7.20.2007
Discos da vida ao sabor da busca de assunto (6)
Conta-se que o baptismo discográfico de Marceneiro, o fabuloso, obrigou a que lhe vendassem os olhos para que o fadista pudesse cantar no espaço da sua imaginação, não mais constrangido pela estranheza do estúdio. Com Camané passou-se algo de semelhante. Não sendo, se quisermos ser absolutamente rigorosos, o seu primeiro disco (existe um LP gravado pelo menino Camané após ter triunfado na Grande Noite do Fado), Uma Noite de Fados foi projectado para o Camané adulto com características muito particulares. Os estúdios da Valentim de Carvalho reproduziam o ambiente de casa de fados, as mesas eram ocupadas por caras familiares, diz-se que havia vinho, caldo verde e chouriço assado e que Camané cantou como se estivesse no seu espaço natural: que há altura devia ser já o Sr. Vinho de Maria da Fé e José Luís Gordo.
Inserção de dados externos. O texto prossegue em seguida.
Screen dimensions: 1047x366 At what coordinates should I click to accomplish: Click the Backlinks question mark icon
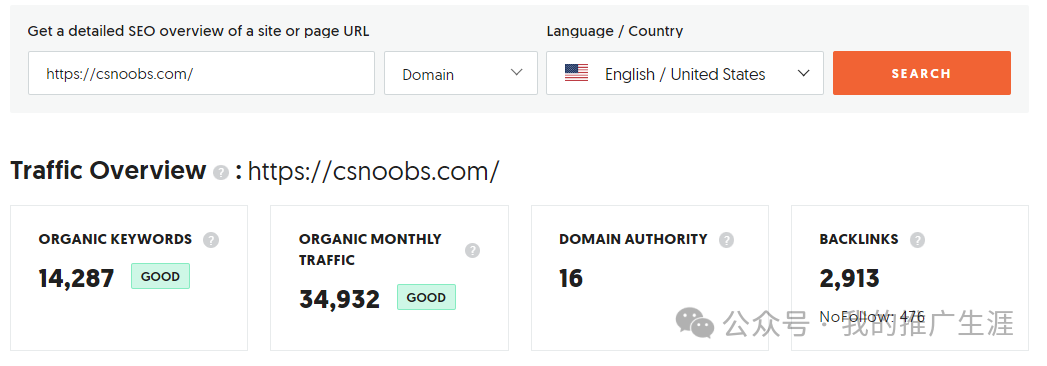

Uma Noite de Fados contou com direcção artística e produção de José Mário Branco, tinha os Parreiras (pai e filho) nas guitarras portuguesas e apresentava um avassalador conjunto de temas (nem me vou dar à tarefa irrelevante de destacar uns dos outros), entre o fado tradicional e a canção-fado. Sei que o fadista manifesta, e não é de hoje, algum descontentamento para com o som do disco, "magrinho", e para com o facto deste ser menos elaborado ao nível dos arranjos (aquando da edição da colectânea para a EMI internacional, Le Prince du Fado, os fados escolhidos do disco original foram registados de novo com os músicos que hoje gravam com Camané), mas eu acho - acho não, tenho a certeza! - que mais determinante que os factos é a verdade que se liberta das interpretações e uma natureza completamente genuína que não mais se veio a atingir nas gravações subsequentes, embora todas magníficas. Chamem-me retrógrado, se quiserem, mas este é mais ainda o meu Camané: é também o Camané que conheci primeiramente. Uma voz enorme despida de tudo aquilo que é acessório. Um Camané que com o repertório justo faz o que só os maiores vultos do fado fizeram antes dele: gente como Lucília do Carmo, Beatriz da Conceição, Alfredo Marceneiro e Amália. Uma coisa que se sente, que se sente na alma, difícil de explicar. Até porque um milagre, se explicado, logo deixa de o ser.